Evaluation & Benchmarks
HyperspaceDB is optimized for two critical metrics: Throughput (Ingestion speed) and Latency (Search speed).
Test Environment
- Hardware: Apple M4 Pro (Emulated Environment) / Linux AVX2
- Dataset: 1,000,000 vectors, 1024 Dimensions, Random Distribution in Unit Ball.
- Config:
ef_construction=400,ef_search=400
Results
🚀 Ingestion Speed
Thanks to the Async Write Buffer (WAL) and background indexing, ingestion does not block user requests.

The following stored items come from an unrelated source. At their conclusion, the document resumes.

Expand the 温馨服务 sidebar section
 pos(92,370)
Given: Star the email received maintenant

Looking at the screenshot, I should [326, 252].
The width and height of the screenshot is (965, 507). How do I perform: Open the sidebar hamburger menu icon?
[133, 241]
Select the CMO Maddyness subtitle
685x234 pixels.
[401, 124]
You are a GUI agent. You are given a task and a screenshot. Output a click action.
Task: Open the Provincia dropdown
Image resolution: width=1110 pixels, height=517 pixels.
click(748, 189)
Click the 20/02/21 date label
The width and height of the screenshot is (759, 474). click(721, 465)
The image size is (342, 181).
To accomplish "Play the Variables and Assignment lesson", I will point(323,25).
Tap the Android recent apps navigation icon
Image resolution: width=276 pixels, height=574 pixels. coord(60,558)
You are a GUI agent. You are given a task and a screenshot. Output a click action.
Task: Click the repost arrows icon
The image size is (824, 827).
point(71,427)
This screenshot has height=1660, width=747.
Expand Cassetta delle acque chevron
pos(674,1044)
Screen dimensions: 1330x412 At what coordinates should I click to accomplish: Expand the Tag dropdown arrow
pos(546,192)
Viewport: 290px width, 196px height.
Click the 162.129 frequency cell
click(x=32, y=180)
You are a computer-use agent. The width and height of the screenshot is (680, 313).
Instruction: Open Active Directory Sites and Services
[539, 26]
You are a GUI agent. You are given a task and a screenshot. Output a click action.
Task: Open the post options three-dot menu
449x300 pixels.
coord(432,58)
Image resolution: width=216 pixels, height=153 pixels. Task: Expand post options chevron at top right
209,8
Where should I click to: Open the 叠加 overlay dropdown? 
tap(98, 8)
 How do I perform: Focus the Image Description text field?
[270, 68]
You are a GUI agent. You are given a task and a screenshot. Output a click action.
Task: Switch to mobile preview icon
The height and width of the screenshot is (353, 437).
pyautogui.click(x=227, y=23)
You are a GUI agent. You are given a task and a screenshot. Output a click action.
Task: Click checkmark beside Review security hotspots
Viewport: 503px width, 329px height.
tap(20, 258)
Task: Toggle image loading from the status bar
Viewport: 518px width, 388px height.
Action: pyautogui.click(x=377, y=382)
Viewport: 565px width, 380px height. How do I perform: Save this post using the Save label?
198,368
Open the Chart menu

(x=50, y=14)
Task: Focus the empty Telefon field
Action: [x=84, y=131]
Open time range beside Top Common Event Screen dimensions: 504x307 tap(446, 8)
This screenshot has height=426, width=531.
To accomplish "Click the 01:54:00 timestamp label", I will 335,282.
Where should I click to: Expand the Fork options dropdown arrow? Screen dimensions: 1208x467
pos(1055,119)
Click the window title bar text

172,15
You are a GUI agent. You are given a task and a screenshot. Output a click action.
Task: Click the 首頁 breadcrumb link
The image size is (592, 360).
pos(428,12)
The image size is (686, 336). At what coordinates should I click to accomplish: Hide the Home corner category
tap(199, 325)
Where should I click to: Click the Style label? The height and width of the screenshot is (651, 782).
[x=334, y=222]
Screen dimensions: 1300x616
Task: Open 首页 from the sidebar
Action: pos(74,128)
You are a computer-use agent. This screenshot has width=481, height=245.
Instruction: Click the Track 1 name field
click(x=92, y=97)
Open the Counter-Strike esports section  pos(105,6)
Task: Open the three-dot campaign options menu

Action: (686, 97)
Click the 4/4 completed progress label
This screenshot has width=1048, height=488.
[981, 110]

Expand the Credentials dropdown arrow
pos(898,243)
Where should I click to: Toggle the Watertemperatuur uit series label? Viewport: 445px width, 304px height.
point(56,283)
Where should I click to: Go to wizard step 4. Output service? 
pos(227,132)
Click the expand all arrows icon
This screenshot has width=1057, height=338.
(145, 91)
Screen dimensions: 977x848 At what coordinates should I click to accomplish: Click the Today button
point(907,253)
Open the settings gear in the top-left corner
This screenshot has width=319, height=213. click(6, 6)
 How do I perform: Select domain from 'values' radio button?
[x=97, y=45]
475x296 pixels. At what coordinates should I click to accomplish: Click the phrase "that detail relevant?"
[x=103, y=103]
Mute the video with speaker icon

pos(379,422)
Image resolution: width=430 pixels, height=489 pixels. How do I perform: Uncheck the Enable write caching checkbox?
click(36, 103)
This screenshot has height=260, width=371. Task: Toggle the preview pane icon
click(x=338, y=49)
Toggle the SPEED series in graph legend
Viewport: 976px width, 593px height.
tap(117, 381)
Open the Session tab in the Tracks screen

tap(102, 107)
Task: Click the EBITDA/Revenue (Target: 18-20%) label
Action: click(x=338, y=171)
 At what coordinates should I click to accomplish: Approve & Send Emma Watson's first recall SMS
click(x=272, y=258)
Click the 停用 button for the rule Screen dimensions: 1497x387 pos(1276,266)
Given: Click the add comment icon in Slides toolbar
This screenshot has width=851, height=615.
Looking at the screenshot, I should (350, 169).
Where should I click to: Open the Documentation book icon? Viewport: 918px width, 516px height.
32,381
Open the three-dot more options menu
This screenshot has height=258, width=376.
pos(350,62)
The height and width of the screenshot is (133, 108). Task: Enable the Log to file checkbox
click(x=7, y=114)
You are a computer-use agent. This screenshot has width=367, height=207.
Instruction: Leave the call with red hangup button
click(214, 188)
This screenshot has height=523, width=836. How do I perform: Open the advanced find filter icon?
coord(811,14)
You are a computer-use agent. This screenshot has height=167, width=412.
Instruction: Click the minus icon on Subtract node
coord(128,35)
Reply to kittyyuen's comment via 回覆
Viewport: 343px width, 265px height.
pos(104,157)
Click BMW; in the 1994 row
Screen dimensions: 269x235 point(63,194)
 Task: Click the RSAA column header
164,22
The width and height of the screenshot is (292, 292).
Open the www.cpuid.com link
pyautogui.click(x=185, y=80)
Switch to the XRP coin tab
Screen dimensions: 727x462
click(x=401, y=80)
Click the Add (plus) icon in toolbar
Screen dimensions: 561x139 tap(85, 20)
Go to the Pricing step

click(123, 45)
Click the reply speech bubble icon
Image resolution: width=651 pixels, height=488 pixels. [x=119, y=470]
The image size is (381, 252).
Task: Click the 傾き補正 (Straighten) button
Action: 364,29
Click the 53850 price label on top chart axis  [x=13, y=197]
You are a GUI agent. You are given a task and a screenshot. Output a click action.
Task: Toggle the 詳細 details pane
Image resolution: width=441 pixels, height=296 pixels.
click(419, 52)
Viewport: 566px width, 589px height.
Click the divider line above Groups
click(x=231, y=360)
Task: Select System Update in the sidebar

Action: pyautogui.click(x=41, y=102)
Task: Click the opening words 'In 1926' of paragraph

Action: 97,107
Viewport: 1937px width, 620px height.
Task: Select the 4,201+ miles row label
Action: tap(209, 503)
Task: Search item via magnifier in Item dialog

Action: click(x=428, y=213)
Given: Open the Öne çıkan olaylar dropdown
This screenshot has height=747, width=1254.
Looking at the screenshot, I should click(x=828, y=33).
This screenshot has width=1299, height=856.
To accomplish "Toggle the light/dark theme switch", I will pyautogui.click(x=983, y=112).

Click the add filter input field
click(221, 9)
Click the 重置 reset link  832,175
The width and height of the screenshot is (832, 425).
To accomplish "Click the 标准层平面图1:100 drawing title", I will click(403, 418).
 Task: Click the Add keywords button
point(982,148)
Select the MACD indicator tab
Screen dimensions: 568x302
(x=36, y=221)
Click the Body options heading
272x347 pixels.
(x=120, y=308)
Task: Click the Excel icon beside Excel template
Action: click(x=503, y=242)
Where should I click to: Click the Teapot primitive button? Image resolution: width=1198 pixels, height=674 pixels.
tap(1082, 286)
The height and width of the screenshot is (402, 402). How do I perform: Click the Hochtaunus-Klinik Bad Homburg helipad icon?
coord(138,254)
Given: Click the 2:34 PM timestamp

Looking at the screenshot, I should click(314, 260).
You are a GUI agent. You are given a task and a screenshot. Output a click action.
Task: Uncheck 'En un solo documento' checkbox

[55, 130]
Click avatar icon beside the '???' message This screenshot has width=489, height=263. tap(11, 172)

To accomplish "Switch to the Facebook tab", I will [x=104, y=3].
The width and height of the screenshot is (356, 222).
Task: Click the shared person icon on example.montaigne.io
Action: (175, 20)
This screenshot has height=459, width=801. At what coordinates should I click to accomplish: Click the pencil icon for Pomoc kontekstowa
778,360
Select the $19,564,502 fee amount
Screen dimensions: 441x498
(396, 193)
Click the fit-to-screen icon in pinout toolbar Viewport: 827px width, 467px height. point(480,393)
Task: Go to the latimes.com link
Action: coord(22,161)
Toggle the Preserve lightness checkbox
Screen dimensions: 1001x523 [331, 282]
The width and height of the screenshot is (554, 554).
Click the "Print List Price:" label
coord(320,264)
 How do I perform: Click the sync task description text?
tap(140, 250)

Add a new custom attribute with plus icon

| Count | Time | Throughput | Storage Sements |
|---|---|---|---|
| 10,000 | 0.6s | 15,624 vec/s | 1 |
| 100,000 | 6.5s | 15,300 vec/s | 2 |
| 1,000,000 | 64.8s | 15,420 vec/s | 15 |
🔍 Search Latency (1M Scale)
At 1 million vectors, search performance degrades linearly with graph depth ($\log N$), proving effective HNSW implementation.
| Metric | Value |
|---|---|
| QPS | 14,668 queries/sec |
| Avg Latency | 0.07 ms |
| P99 Latency | < 1.0 ms |
Why is it so fast?
- ScalarI8 Quantization: Fits 8x more vectors in CPU cache.
- No
acosh: Inner loop uses a monotonic proxy function ($\delta$). - SIMD: Vector operations use platform-specific intrinsics.